On Sun, Apr 3, 2016 at 4:28 PM John Erling Blad jeblad@gmail.com wrote:
Just read through the doc, and found some important points. I post each one in a separate mail.
Since it is hard to decide which content is actually notable, the items
appear-
ing in the search should be limited to the ones having at least one
statements
and two sitelinks to the same project (like Wikipedia or Wikivoyage).
This is a good baseline, but figuring out what is notable locally is a bit more involved. A language is used in a local area, and within that area some items are more important just because they reside within the area. This is quite noticeable in the differences between nnwiki and nowiki which both basically covers "Norway". Also items that somehow relates to the local area or language is more noticeable than those outside those areas. By traversing upwords in the claims using the "part of" property it is possible to build a priority on the area involved. It is possible to traverse "nationality" and a few other properties.
Things directly noticeable like an area enclosed in an area using the language is somewhat easy to identify, but things that are noticeable by association with another noticeable thing is not. Like a Danish slave ship operated by a Norwegian firm, the ship is thus noticeable in nowiki. I would say that all things linked as an item from other noticeable things should be included. Some would perhaps say that "items with second order relevance should be included".

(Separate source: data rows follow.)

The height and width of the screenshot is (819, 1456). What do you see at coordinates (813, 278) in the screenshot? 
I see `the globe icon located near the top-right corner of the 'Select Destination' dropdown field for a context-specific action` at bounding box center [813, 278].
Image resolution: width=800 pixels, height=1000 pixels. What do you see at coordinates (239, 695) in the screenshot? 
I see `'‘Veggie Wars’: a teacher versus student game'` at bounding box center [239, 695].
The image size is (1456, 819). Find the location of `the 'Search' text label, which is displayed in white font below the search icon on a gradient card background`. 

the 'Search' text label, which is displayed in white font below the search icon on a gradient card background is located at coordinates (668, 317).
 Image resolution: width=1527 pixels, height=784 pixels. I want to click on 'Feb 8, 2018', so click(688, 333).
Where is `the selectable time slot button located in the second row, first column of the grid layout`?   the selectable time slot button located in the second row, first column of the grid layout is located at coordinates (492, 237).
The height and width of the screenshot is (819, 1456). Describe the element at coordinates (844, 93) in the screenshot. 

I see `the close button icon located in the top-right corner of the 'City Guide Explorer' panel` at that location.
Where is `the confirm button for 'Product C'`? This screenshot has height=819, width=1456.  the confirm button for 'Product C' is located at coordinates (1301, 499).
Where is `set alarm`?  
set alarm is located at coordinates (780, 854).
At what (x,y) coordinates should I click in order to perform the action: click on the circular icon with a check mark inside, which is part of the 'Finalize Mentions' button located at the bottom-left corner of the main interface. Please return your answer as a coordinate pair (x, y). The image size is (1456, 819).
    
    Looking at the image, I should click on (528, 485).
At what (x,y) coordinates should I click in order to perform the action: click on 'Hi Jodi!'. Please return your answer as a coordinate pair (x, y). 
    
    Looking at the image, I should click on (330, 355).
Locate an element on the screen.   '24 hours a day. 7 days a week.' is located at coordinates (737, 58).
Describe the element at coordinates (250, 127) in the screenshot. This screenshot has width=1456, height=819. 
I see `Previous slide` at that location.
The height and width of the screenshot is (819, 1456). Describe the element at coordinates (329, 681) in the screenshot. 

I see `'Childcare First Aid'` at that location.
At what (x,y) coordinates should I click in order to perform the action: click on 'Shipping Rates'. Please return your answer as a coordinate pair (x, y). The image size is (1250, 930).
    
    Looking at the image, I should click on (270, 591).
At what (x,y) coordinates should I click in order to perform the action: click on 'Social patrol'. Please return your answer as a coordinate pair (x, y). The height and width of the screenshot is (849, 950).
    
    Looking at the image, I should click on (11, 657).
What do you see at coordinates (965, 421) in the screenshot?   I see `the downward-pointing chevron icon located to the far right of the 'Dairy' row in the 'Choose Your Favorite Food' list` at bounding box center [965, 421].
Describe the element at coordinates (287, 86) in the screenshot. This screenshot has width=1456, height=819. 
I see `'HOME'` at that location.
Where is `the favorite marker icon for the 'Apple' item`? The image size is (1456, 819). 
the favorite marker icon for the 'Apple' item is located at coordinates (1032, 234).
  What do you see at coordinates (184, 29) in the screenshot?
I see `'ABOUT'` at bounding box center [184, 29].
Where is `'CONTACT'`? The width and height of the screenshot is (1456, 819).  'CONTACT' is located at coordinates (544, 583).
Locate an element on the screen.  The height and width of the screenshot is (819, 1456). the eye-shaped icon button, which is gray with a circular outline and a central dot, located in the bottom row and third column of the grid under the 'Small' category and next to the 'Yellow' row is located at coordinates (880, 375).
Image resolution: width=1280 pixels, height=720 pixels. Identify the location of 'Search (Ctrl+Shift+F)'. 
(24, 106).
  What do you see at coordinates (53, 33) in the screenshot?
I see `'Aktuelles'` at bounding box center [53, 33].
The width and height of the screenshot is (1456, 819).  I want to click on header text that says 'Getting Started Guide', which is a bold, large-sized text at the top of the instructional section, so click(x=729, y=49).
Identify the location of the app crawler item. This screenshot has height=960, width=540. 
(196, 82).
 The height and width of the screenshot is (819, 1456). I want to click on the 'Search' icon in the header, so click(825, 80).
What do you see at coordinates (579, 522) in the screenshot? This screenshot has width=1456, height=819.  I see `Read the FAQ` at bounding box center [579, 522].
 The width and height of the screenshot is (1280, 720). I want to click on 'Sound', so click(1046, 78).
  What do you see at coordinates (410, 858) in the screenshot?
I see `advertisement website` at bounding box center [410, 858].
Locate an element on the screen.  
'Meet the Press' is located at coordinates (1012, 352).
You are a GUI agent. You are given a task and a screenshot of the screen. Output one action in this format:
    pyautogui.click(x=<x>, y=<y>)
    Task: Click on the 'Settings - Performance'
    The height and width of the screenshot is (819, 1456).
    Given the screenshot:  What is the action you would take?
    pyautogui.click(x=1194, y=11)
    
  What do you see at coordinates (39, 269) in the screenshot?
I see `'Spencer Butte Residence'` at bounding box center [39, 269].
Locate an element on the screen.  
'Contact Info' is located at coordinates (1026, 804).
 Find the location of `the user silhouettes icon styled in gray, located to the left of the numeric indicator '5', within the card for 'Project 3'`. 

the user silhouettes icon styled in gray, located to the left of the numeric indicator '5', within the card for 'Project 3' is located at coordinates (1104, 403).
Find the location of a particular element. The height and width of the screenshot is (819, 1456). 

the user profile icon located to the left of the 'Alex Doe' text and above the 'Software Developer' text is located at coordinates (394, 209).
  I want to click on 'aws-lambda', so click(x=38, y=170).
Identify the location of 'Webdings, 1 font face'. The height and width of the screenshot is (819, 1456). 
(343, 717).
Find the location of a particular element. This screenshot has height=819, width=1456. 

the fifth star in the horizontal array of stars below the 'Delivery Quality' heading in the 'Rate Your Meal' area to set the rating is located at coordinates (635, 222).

Yes the heuristic we're using isn't perfect. However I believe it is good enough for 99% of the cases while being really simple. This is what we need at the beginning. As we go along we can learn and see if other things make more sense. We have taken the exact same approach to ranking for item suggestions on Wikidata. At first all we took into account was the number of sitelinks on the items. This definitely wasn't a perfect measure for how relevant an item is but it was absolutely good enough while introducing very little complexity. As we've learned more and as Wikidata grows it was no longer good enough so we switched the algorithm to also take into account the number of labels. This is still relatively low complexity while producing good results. For the particular case of notability: As long as we don't have notability criteria in a machine readable format we can only work with heuristics. And I really don't believe machine readable notability criteria is something we should strive for.
Cheers Lydia